The proliferation of papers detailing the patient experience of a multitude of diverse interventions, from rhinoplasty to hip replacement, the presence of medical students or physiotherapists or the use of electronic patient records, all suggest a growing willingness by healthcare professionals to engage with, and to understand these experiences as unique and important outcomes.

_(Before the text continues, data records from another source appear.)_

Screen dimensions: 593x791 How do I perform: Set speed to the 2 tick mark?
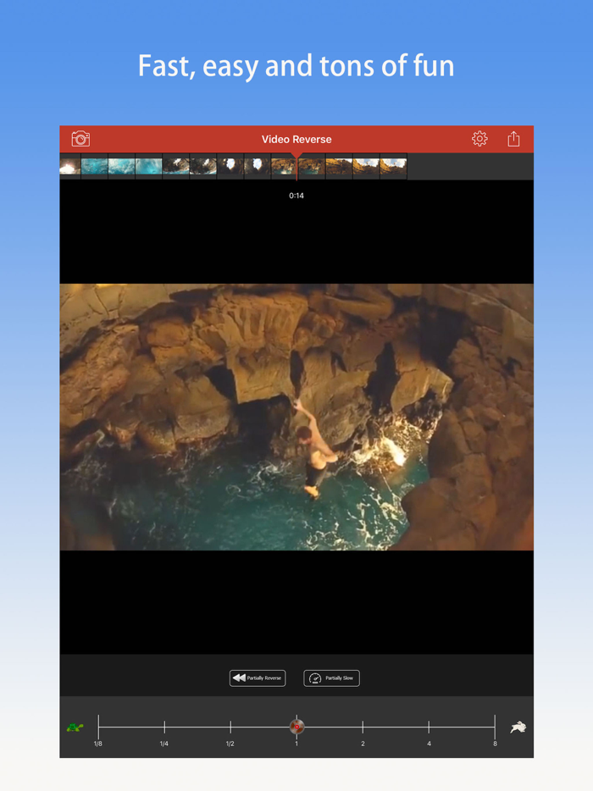click(363, 727)
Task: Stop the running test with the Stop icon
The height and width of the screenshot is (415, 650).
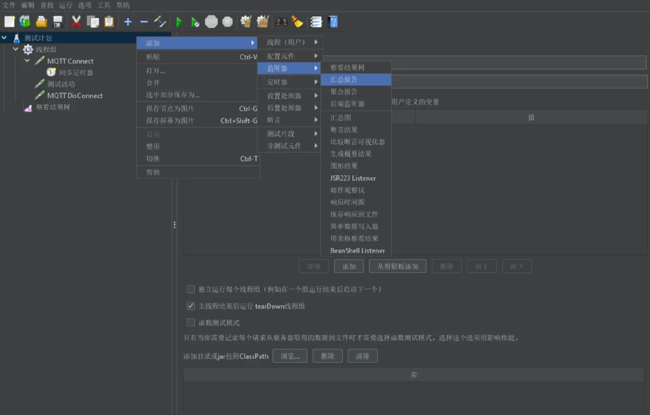Action: pyautogui.click(x=211, y=22)
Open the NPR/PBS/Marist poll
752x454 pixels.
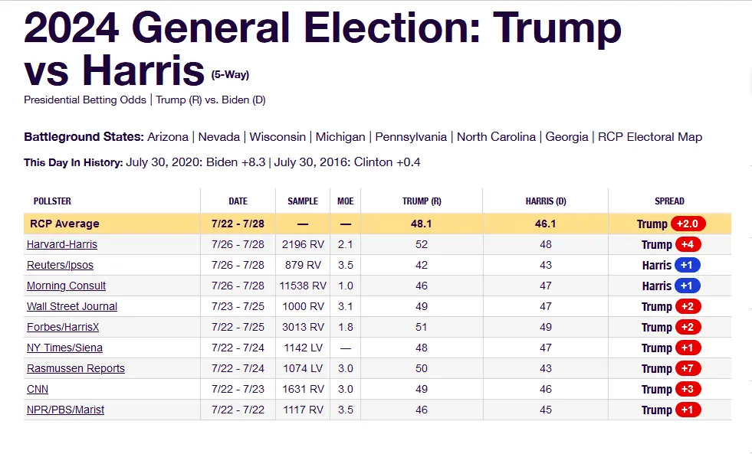(x=65, y=410)
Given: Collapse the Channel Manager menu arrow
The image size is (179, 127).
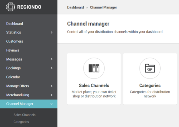Looking at the screenshot, I should click(51, 104).
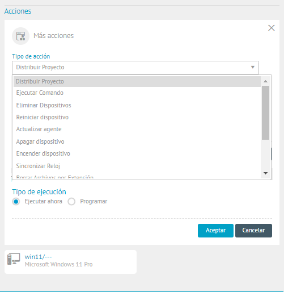Click the Cancelar button
Image resolution: width=284 pixels, height=292 pixels.
(x=253, y=231)
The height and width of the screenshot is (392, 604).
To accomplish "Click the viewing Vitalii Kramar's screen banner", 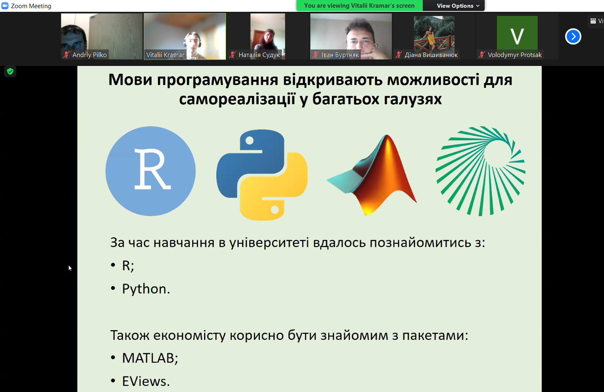I will click(359, 6).
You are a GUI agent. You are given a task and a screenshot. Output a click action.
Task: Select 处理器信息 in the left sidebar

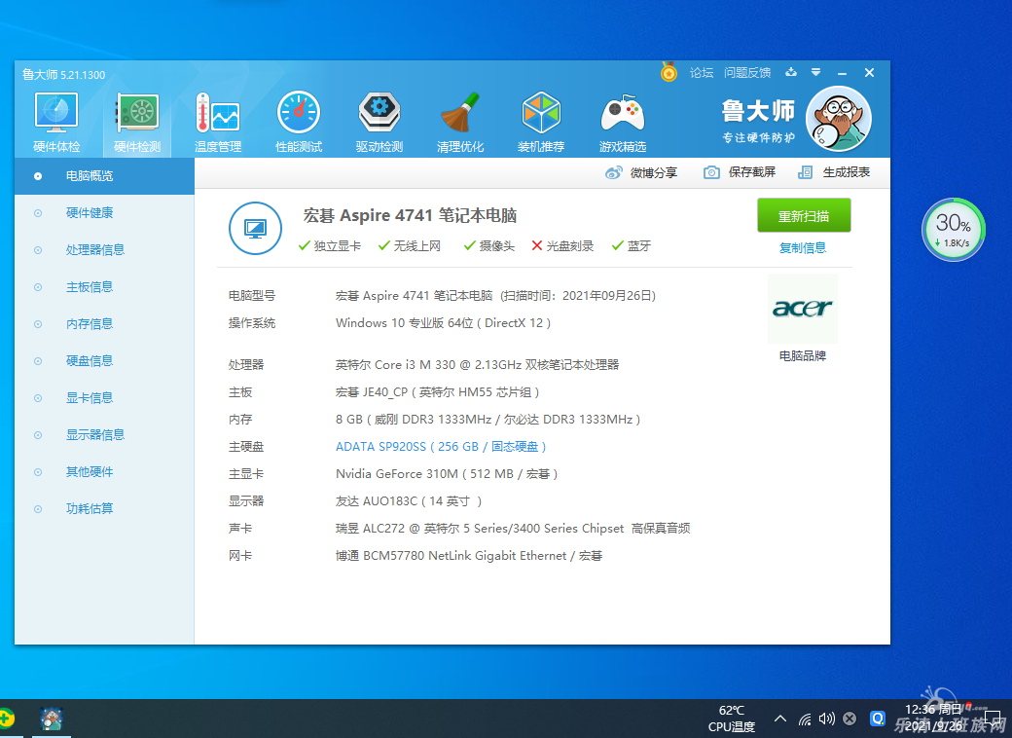[94, 250]
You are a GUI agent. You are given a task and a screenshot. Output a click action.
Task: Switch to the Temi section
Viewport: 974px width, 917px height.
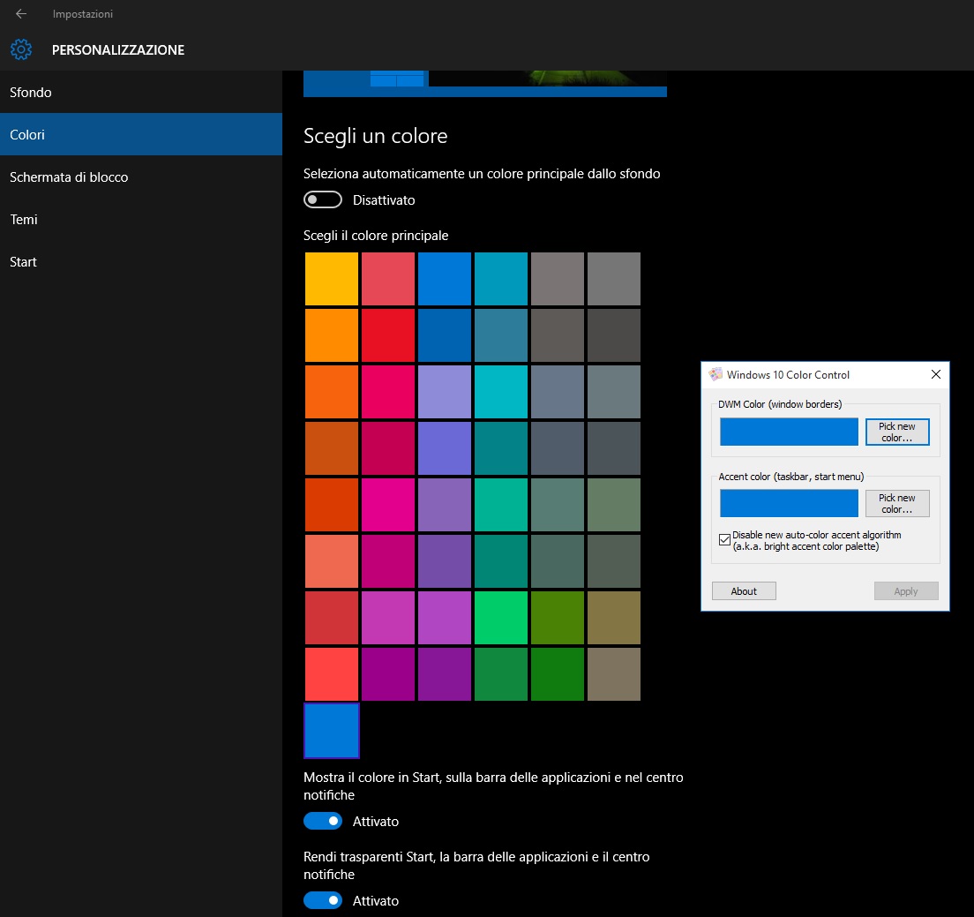coord(24,219)
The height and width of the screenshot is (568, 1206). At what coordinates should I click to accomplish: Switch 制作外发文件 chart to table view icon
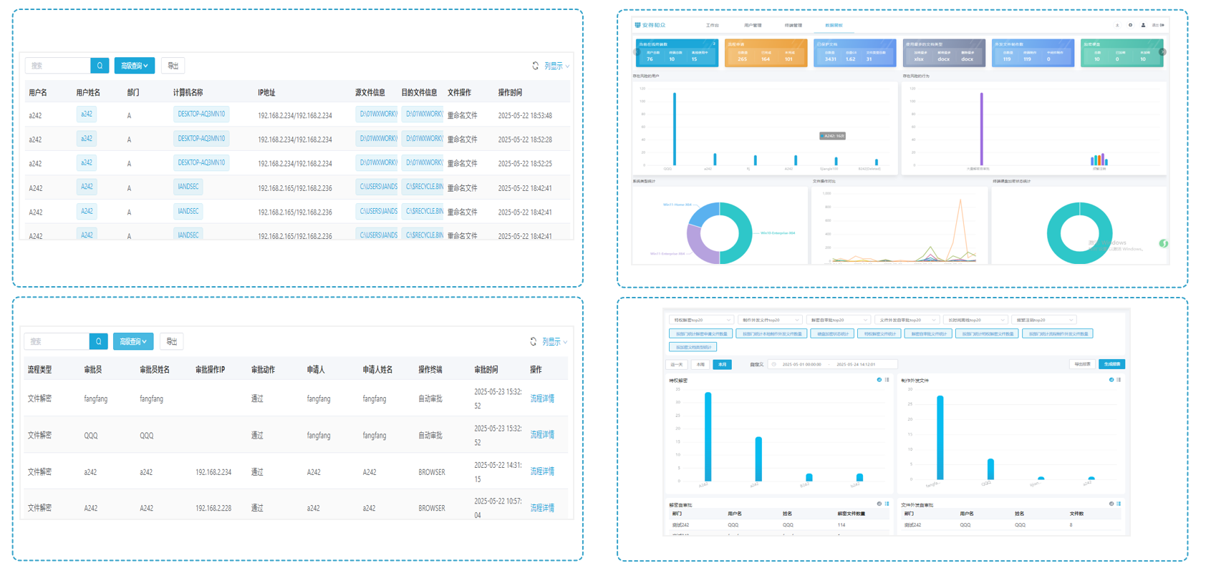tap(1119, 380)
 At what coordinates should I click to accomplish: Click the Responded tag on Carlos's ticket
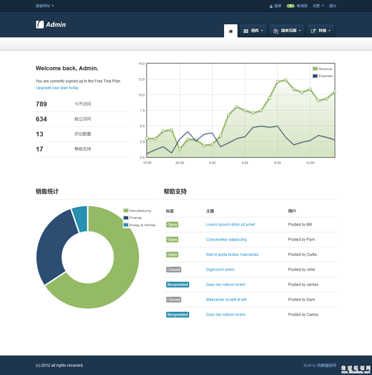coord(178,315)
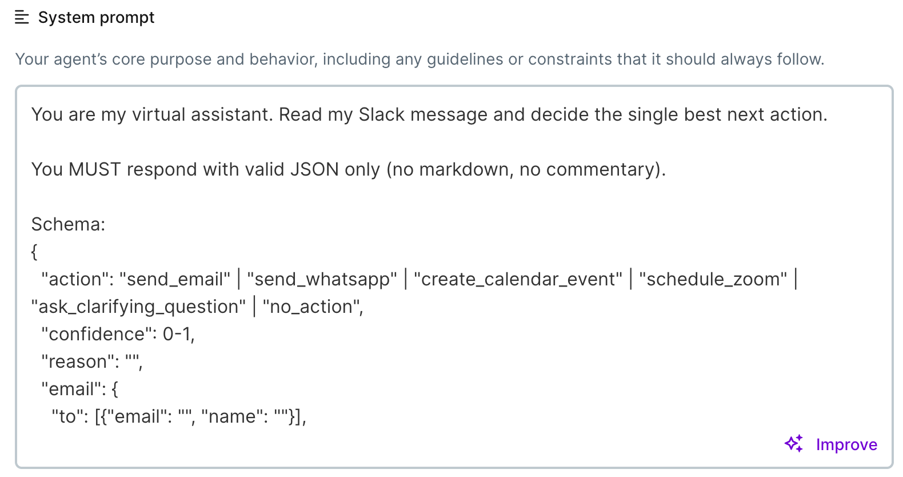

Nevertheless, Prospector agrees with Coulter et al that assessment alone is not enough. Perhaps there is a danger that measuring experience, rather as in the case of audit in days past, becomes an end in itself rather than a driver for continual change and improvement. No doubt a national response is needed, but to conclude this Forum, Prospector draws your attention to a smaller scale case study which was published in the report of the FHC; in his opinion, it represents an important guide for those seeking to deliver quality improvement.26 Northumbria Healthcare Trust, deemed to ‘consistently deliver a good patient experience’, has established a range of interventions aimed at promoting patient-centred care. While the Trust relies on national surveys to benchmark its data, more emphasis has been placed on the individual performance of staff and wards. While a ‘Two minutes of your time’ exit survey is used to answer the friends and family question on discharge, feedback from 20,000 patients every year is independently provided by Patient Perspective, a private contractor. Surveys are sent out in the two weeks after discharge, when patients are statistically at their least satisfied27 and, outside of the hospital environment, more free to say why. An important feature of the programme is that data are collected continuously and real-time results are available to all staff, wards and patients, on the public hospital intranet and on scorecards displayed on each ward. All consultant staff are ranked according to their patient experience surveys, and individuals are told what their patients have said about them, good performance being celebrated publically. Wards or services falling below thresholds in key domains are expected to review patient feedback and use this to consider changes and improve. Such transparency must seem alarming at first to those not used to such scrutiny but surely it is time for us all to look into the mirror of patient experience in this way and to ask ourselves whether we like what we see.